Mac Catalyst, or apps ported with Mac Catalyst, have some flaws:
- Printing a record does not work. It produces two empty pages. Workaround: Use Copy of the record's context menu and paste the text to a TextEdit document. This seems to be fixed by Xcode 11.4 or macOS 10.15.4
- E-Mail as Text a record does not work (line breaks are missing). Workaround: Use E-Mail as HTML.
- The toolbar's position was wrong after a change of views when the app was used with a modified window size. Sometimes the toolbar vanished completely. We were able to fix this, but still the toolbar floats vertically when you switch views.
Known deficiencies
EagleView 1.0 (2011-08-25):
- Sorting the record list is done alphanumerically, which is not what you want when sorting by numeric or date fields. Fixed in version 1.1 (except for iOS 3.1.3).
- You might get
Cocoa error 261
when trying to open some older EagleData database. Here is a workaround: Open the database with TextEdit. Then Save As... using UTF-8 encoding. Please use a new name, do not overwrite your database. EagleView should be able to open this UTF-8-encoded file. Fixed in version 1.1. - When databases are loaded to the device by iTunes file sharing, they show up in EagleView only after EagleView has been terminated and restarted. Fixed in version 1.1.
- Searching with non-latin characters does not work (non-latin keyboards cannot be selected). Fixed in version 1.1.
EagleView 1.1 (2012-01-17):
- Sorting by date fields does not work on iOS 3.1.3.
- With English language settings (and thus in all non-supported languages), the back button of the field list view has a wrong label. Fixed in version 1.2.
- Illinois has a wrong spelling in the example database. Fixed in version 1.2.
- Alabama has a wrong area in the example database. Fixed in version 1.2.
- A case has been reported where a database could not be loaded by EagleView which was exported as a CSV file from MS Access and then imported to EagleData. The cause is that there are additional CR (carriage return) characters at the end of each record. Fixed in version 1.2.
- Searching with non-latin characters does not work (non-latin keyboards cannot be selected). Fixed in version 1.2.
EagleView 1.2 (2012-08-15):
- Letterboxing on iPhone 5. Fixed in version 1.3.
- The slider in the Field view gets scrambled after the print dialog was opened. Rotate the device to repair it. Fixed in version 1.4.
EagleView 1.3 (2013-04-22),
EagleView 1.4 (2014-01-09):
- No known bugs.
EagleView 1.5 (2014-10-10):
- French and Thai translations for new texts are missing. Fixed in version 1.6.
EagleView 1.6 (2015-04-05),
EagleView 1.7 (2015-10-02),
EagleView 1.8 (2017-06-27),
EagleView 2.0 (2018-10-31):
- No known bugs.
EagleView 2.1 (2019-09-05):
- French and Thai translations for new texts are missing. Fixed in version 2.2.

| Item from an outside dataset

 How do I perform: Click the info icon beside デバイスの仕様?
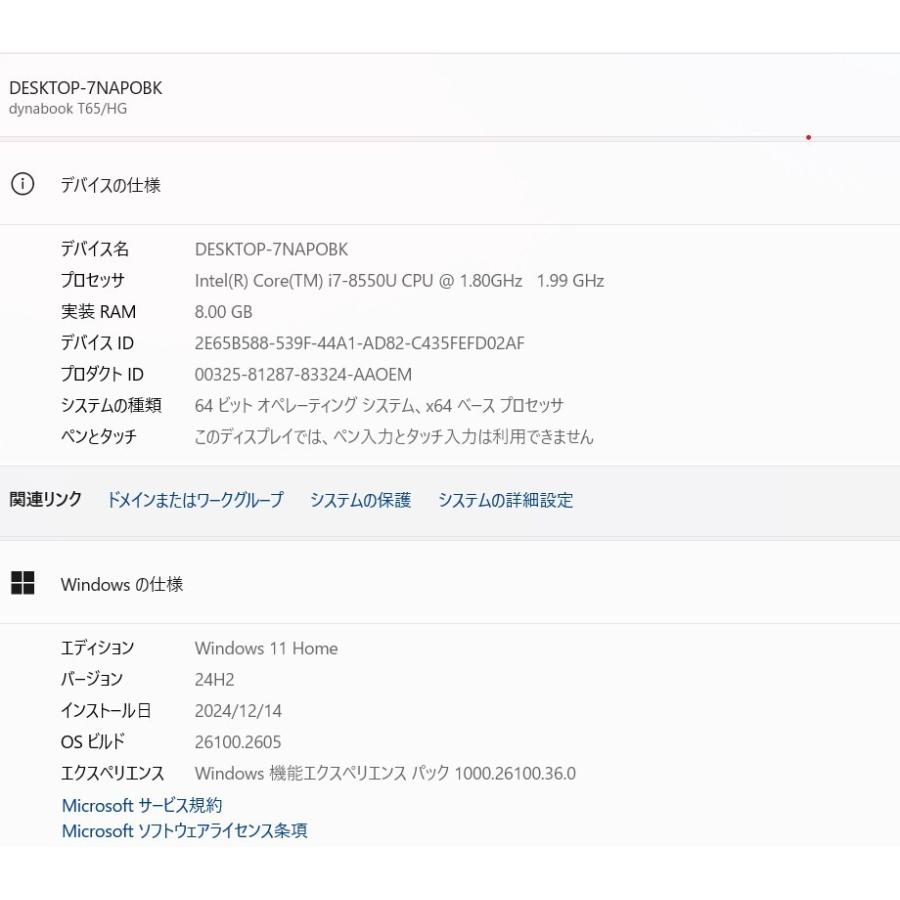22,184
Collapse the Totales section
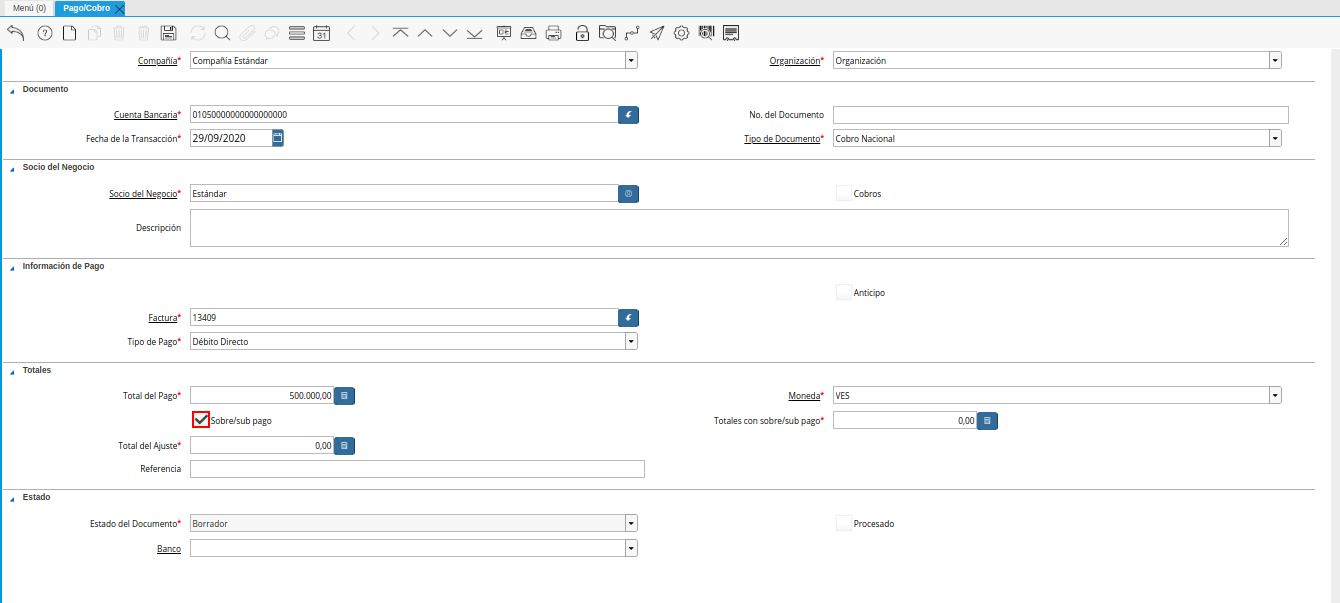 point(12,370)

- Sharing of the iCloud documents folder does not work. Fixed in version 2.2.
EagleView 2.2 (2019-09-10):
- Some more missing translations. Fixed in version 2.3.
- The Done button for dismissing the keyboard of the records filter is missing on iPhone and iPod touch. Fixed in version 2.3.
EagleView 2.3 (2019-09-25):
- No known bugs.
EagleView 2.4 (2019-11-03),
EagleView 2.5 (2020-06-09),
EagleView 2.6 (2021-01-22),
EagleView 2.7 (2021-02-08):
- iOS: No known bugs.
- macOS: Some issues that are due to teething troubles of Mac Catalyst, see above.